SORU: Anadolu lisesindenim. Koronavirüs salgını dünyayı etkilemeye devam ediyor. Türkiye şu anda hangi konumda. Olağanlaşma adımların sonrasında devletimiz eski seviyesine ne vakit gelecek?
Mahsusen memleketimizde 10 Mart tarihinden bugüne kadar koronavirüs salgınına karşı dünyaya örnek oluşum eden savaş yürüttük. Sıhhat altyapımızı bu salgında test etme imkanı bulduk. Teşhis, tedavi, ağır bakım, vefat sayıları, virüse karşı alınan tedbirlerde dünyanın kalanıyla olumlu yanlarda ayrıştık. Ne milletimizden ne de milletlerarası kamuoyundan hiçbir şeyi gizlemedik. Gelişmiş devletlerin dahi çaresiz kaldığı tüm sınamalardan Türkiye olarak anlımızın akıyla çıktık. Salgının malûm seviyenin altına düşmesiyle birlikte önlemlerin bir kısmını gevşettik. Günlük vakanın istediğimiz seviyelere düşmemiş olması dikkati elden bırakmamızı gerektiriyor. Gençlerimiz salgından en az etkilenen kısımdır. Bununla birlikte aile büyükleri ve topluluğun yararı için mahsusen arilik, aralık maske yani tmm, tamam dediğimiz prensiplere uyması gerekiyor. Dünyanın pekçok memleketinde yaşlılar kendi konutlarında, bakımevlerinde mevte terk edilirken biz büyüklerimizin üzerine ihtimamla titredik. Evvel 20 yaş altı, sonra 18 yaş altı gençlerimize sokağa çıkma sınırlaması uyguladık. Başımızın tacı, gönlümüzün sultanı olan büyüklerimiz, kronik hastalarımız daima birlikte kurallara uymaya devam edeceğiz. Buradan asla taviz vermeyeceğiz. Vereceğimiz taviz Allah göstermesin büyüklerimizi kaybetme üzere bir durumla zıdda getirebilir. Maatteessüf piknik yerlerinde, mesire bölgelerinde bunlara riayet edilmiyor, elele kolkola etkinlikler yapılıyor. Bu bahiste sizler aracılığı ile milletime sesleniyorum, gelin maske, aralık ve aklık kuralını her tarafta uygulayalım.

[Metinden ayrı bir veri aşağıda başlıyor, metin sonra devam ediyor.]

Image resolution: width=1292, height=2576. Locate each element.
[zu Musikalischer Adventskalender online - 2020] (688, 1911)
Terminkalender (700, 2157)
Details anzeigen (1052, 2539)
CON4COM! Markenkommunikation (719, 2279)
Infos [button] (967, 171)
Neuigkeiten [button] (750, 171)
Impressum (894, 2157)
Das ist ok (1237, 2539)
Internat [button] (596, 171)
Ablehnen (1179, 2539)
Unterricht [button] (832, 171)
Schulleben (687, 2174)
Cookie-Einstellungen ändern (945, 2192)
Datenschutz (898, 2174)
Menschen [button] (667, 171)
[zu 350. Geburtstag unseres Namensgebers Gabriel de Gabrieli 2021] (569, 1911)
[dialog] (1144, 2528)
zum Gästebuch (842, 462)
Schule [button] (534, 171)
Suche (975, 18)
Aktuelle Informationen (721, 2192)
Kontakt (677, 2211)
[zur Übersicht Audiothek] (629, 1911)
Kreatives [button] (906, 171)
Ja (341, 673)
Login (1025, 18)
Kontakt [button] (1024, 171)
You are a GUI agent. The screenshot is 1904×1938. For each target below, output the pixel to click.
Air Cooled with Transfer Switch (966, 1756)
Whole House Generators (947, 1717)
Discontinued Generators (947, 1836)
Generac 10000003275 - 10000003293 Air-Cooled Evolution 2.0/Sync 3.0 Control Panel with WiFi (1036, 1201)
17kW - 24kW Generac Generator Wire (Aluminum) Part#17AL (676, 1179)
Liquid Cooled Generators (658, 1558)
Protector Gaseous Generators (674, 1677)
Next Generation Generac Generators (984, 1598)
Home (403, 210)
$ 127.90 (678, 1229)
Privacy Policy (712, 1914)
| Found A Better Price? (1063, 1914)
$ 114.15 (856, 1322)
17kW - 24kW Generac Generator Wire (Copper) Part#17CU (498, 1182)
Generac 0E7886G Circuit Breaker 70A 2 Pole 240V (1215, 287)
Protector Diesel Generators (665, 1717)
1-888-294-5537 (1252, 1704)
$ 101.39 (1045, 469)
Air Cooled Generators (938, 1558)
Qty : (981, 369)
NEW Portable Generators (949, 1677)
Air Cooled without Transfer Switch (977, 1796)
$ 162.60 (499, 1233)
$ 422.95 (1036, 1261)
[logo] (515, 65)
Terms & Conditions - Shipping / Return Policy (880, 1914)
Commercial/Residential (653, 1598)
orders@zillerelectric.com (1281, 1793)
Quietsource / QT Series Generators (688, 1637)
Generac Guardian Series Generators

Sevgili gençler böylelikle sohbetimizin sonuna gelmiş olduk. Natürel sizlere ve tüm talebelerimize bu hafta sonu gireceğiniz testte muvaffakiyet dileklerimi şahsım, ailem, milletim ismine bir defa daha tabir etmek istiyorum. Aman heyecanlanmayın, aman sakin olun. Sakinlikle, sükunetle inanıyorum ki sizler büyük bir muvaffakiyet ile bu testlerden çıkacaksınız. Rabbim zihninizi ve bahtınızı açık etsin. Sizlerle bir sonraki buluşmamımızı üniversiteli talebeleri olarak yapacağınızı inanıyorum. Ailelerinize, arkadaşlarıma selamlarımı iletin.